Unicolors, Inc., which owns copyrights in various fabric designs, filed a copyright infringement action against H&M Hennes & Mauritz (H&M). A jury found in favor of Unicolors. H&M sought judgment as a matter of law, arguing that Unicolors could not maintain an infringement suit because Unicolors knowingly included inaccurate information on its registration application, rendering its copyright registration invalid.
The alleged inaccuracy stemmed from Unicolors having filed a single application seeking registration for 31 separate works despite a Copyright Office regulation that provides that a single application may cover multiple works only if they were “included in the same unit of publication.” H&M maintained that Unicolors failed to satisfy this requirement because Unicolors had initially made some of the 31 designs available for sale exclusively to certain customers while offering the rest to the general public.
The District Court determined that because Unicolors did not know when it filed its application that it had failed to satisfy the “single unit of publication” requirement, Unicolors’ copyright registration remained valid by operation of the safe harbor provision provided under 17 U.S.C. § 411(b). It provides that a certificate of registration is valid “regardless of whether the certificate contains any inaccurate information, unless— (A) the inaccurate information was included on the application for copyright registration with knowledge that it was inaccurate; and (B) the inaccuracy of the information, if known, would have caused the Register of Copyrights to refuse registration.”
On appeal, the Ninth Circuit determined that it did not matter whether Unicolors was aware that it had failed to satisfy the single unit of publication requirement, because the safe harbor excuses only good-faith mistakes of fact, not law. Unicolors had known the relevant facts, so its knowledge of the law (or lack thereof ) was irrelevant, according to the federal appeals court.
The Supreme Court reversed. According to the majority, § 411(b) excuses inaccuracies that were the result of an innocent mistake of fact or law. “In our view, however, §411(b) does not distinguish between a mistake of law and a mistake of fact. Lack of knowledge of either fact or law can excuse an inaccuracy in a copyright registration,” Justice Breyer wrote.
In reaching its decision, the Supreme Court concluded that nothing in §411(b)(1)(A) suggests that the safe harbor applies differently simply because an applicant made a mistake of law as opposed to a mistake of fact. It also found that nearby statutory provisions help confirm that “knowledge” refers to knowledge of the law, as well as the facts, noting that registration applications call for information that requires both legal and factual knowledge.
“Inaccurate information in a registration is therefore equally (or more) likely to arise from a mistake of law as a mistake of fact. That is especially true because applicants include novelists, poets, painters, designers, and others without legal training,” Justice Breyer wrote. “Nothing in the statutory language suggests that Congress wanted to forgive those applicants’ factual but not their (often esoteric) legal mistakes.”

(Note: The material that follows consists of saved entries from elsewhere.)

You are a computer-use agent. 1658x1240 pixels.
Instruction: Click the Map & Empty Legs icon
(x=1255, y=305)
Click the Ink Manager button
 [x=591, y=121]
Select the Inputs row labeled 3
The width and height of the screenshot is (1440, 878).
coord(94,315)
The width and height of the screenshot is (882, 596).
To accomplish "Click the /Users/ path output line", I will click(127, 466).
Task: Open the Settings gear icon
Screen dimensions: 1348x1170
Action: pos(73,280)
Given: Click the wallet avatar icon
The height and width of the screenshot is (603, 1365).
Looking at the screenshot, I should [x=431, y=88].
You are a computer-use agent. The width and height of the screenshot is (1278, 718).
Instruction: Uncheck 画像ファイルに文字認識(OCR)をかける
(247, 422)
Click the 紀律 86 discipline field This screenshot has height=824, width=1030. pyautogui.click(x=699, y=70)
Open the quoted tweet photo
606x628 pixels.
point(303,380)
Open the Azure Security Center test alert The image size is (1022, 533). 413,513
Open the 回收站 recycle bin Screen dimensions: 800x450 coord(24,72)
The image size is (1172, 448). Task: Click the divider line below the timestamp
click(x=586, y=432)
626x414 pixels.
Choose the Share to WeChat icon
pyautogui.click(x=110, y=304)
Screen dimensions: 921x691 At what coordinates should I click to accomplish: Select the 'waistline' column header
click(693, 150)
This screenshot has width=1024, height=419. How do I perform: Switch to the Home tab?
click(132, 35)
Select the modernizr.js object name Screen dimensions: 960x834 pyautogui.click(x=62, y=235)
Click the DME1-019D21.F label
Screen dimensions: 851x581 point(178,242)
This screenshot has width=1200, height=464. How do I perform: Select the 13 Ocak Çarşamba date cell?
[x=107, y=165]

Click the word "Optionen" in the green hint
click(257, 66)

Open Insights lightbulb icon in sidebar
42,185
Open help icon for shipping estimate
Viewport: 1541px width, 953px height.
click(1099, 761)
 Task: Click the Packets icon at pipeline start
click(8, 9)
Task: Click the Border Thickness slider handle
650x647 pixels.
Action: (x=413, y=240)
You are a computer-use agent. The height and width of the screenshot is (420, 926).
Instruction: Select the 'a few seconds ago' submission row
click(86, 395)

The Court also cited legislative history indicating that Congress enacted §411(b) to make it easier, not more difficult, for nonlawyers to obtain valid copyright registrations. “Given this history, it would make no sense if §411(b) left copyright registrations exposed to invalidation based on applicants’ good-faith misunderstandings of the details of copyright law,” Breyer said.
Based on the above, the Supreme Court vacated the Ninth Circuit’s decision and remanded the case for further proceedings consistent with its ruling.
The Supreme Court’s decision is good news for copyright holders that are filing for registrations on their own, and may inadvertently make errors. Of course, this does not mean that such filers should not use their best efforts to get it right the first time. The Copyright Office issues various tutorials regarding the eCO (electronic Copyright Office) registration forms, as well as for each separate specialized form (i.e., PA, SR, TX, VA, etc.) that walk the filer through the form step-by-step, as well as explain what needs to be submitted (and how) as the “deposit material.” As the Supreme Court made clear in its decision, courts must look at all of the circumstances to determine whether the mistake was truly innocent. The Court also emphasized that evidence of willful blindness may remove a copyright holder from the protection of the safe harbor.
Given the complexities of the US Copyright Act, we encourage rights holders to work with experienced intellectual property counsel. At Scarinci Hollenbeck, our experienced intellectual property attorneys can walk you through the copyright registration process and help ensure that your rights are protected from inception. If you have any questions or if you would like to discuss the matter further, please contact me, Jill Michael, or the Scarinci Hollenbeck attorney with whom you work, at 201-896-4100.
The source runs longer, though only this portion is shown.